Thought Control’s Lingua Franca

Flagg Taylor

Law & Liberty | 2015

Academic-speak these days is quite easy to imitate. Here is a representative specimen that might well be found in your email in-box if you happen to work in American higher education: “As a community we must all rededicate ourselves to dialogue about inclusion, diversity, and social justice, and to rejecting the hegemonic discourse of oppression that dominates the white/heteronormative culture.” Lots of abstract jargon strung together to warn opponents and reassure friends—nothing in the way of real thought or even mere description.

For those who are committed to a de-politicized education, such language represents, to use a phrase of Roger Scruton’s, “the deep syntax of our torment.” Truth be told, language has been deployed in such a manner before. Under communist regimes, there were “reliable” terms that officialdom arranged and rearranged almost endlessly: “bourgeois,” “imperialist,” “Zionist,” “progressive,” “proletarian,” or “building socialism”—one could undoubtedly come up with a host of others.

Language is used in such discourse not to reveal meaning—to provide a window on reality—but to exert power.
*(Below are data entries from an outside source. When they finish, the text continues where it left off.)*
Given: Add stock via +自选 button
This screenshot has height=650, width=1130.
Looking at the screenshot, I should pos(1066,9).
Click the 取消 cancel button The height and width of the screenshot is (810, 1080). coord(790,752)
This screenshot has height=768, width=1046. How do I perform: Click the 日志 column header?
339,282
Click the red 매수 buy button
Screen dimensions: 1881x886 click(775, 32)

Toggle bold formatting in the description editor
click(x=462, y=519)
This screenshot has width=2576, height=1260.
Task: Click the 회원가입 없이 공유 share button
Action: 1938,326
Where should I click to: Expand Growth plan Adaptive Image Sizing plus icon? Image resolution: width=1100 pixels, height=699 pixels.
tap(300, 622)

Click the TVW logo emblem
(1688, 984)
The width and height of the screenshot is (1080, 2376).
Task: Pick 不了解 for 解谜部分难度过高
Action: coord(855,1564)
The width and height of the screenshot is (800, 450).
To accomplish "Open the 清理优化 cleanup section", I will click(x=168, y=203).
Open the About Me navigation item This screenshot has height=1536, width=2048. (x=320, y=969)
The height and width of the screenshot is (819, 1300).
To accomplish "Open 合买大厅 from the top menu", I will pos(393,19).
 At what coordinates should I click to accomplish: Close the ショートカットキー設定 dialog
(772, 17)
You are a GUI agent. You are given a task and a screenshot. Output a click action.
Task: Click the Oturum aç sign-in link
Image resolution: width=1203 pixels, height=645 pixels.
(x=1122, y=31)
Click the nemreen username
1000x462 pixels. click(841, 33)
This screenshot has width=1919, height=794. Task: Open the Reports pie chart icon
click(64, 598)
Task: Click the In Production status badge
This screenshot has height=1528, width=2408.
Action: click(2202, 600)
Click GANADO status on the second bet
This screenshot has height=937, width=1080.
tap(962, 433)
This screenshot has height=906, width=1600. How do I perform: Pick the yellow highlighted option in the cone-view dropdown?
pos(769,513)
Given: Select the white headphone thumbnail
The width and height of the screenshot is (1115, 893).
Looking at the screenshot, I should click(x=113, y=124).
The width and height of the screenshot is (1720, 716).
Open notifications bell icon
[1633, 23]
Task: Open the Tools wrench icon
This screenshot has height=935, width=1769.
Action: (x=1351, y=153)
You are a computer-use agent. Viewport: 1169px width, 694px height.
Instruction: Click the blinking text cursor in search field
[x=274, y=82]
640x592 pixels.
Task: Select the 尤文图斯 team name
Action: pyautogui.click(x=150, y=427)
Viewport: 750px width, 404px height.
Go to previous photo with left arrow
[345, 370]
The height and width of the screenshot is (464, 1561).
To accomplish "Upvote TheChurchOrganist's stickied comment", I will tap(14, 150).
It prefers the abstract to the concrete, the general to the specific.

People appeared in this discourse not as freely-choosing individuals but as abstractions, through which impersonal forces struggle for domination . . . Meanwhile, it was important to fuse the permitted words into bundles, so as to block the doors through which reality might enter.

Thus does the language of political correctness recall the totalitarian discourse of communism—a world that now belongs to the apparently distant and foreign 20th century.